■ What you are asked to do ■
Filter the records, keeping every line that has the string "computer".

Records from a data collection:
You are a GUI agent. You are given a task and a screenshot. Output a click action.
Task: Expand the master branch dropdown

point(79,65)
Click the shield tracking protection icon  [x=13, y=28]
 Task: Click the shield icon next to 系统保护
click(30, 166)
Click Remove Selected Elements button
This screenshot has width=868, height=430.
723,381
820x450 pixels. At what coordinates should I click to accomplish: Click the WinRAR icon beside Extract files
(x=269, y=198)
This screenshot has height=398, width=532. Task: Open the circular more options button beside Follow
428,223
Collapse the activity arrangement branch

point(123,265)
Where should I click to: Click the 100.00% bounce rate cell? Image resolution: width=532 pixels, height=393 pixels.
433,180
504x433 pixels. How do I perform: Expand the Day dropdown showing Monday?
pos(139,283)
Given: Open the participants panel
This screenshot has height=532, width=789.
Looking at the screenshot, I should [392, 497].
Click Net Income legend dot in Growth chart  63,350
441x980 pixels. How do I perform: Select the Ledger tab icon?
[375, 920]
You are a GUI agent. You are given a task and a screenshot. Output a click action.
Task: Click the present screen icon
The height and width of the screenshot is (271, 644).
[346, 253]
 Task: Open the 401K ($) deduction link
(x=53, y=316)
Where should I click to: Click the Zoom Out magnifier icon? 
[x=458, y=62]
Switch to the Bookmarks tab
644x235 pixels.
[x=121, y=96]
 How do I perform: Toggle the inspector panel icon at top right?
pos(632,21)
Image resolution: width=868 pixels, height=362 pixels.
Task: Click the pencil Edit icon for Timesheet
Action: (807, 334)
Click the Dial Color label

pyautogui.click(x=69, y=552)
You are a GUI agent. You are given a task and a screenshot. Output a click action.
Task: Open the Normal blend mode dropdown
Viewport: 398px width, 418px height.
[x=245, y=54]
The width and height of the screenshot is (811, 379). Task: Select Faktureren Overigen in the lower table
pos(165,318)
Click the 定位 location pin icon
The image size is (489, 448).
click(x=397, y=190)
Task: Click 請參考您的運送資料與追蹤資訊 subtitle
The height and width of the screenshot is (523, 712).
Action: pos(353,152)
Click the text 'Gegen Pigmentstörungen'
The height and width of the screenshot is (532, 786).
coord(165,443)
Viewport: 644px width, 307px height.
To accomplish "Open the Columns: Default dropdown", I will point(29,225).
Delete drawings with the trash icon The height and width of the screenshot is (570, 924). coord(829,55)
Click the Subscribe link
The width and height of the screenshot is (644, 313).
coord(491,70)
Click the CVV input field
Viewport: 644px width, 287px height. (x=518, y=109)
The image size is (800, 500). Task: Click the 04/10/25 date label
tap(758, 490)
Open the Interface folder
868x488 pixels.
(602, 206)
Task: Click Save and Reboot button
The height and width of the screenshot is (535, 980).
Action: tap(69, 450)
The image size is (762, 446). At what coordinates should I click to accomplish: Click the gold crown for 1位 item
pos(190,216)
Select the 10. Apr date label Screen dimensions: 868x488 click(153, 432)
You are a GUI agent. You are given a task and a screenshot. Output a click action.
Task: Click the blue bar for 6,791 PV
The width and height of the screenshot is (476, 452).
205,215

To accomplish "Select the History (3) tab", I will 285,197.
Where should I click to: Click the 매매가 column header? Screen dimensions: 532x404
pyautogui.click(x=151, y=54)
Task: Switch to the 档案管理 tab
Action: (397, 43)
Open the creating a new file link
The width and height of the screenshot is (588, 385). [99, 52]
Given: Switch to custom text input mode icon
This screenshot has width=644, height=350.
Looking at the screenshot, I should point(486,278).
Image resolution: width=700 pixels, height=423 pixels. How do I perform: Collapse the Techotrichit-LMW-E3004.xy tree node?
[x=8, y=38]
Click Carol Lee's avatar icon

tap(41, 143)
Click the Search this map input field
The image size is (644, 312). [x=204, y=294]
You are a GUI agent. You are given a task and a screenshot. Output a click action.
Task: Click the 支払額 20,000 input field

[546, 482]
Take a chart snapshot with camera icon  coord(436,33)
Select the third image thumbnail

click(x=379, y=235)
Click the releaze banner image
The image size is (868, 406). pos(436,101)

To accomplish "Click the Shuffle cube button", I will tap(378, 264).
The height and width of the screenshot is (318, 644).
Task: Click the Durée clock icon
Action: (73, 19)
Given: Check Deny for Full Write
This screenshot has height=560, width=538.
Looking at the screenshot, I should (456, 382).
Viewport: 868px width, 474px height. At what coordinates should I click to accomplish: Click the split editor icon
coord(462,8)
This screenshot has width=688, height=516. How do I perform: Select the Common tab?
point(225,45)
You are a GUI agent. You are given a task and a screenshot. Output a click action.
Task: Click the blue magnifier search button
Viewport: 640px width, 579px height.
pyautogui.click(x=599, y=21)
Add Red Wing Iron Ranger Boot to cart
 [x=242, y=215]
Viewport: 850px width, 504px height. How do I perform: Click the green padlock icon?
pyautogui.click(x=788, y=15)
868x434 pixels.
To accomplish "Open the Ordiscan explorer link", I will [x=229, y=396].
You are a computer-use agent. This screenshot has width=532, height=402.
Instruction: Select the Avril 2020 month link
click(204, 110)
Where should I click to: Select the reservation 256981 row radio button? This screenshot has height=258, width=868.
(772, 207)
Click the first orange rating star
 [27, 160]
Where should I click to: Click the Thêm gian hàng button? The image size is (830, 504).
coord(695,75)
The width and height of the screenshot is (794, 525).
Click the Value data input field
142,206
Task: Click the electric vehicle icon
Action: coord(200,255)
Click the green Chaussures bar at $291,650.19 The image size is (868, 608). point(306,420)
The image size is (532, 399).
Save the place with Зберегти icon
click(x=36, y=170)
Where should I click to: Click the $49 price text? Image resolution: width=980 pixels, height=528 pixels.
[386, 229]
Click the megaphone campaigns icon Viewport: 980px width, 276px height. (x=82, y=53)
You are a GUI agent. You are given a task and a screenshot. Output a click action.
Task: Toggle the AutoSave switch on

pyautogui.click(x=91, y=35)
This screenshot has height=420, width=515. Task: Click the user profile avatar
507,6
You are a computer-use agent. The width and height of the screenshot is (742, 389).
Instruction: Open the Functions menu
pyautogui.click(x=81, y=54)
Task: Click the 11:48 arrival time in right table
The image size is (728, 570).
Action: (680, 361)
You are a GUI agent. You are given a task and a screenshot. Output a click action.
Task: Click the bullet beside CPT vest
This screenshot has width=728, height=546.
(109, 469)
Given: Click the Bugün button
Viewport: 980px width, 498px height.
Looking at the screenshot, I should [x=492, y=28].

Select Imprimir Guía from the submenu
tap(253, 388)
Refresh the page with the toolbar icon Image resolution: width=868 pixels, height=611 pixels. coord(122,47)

■ Your solution ■
You are a computer-use agent. This screenshot has width=532, height=402.
You are a computer-use agent. The width and height of the screenshot is (742, 389).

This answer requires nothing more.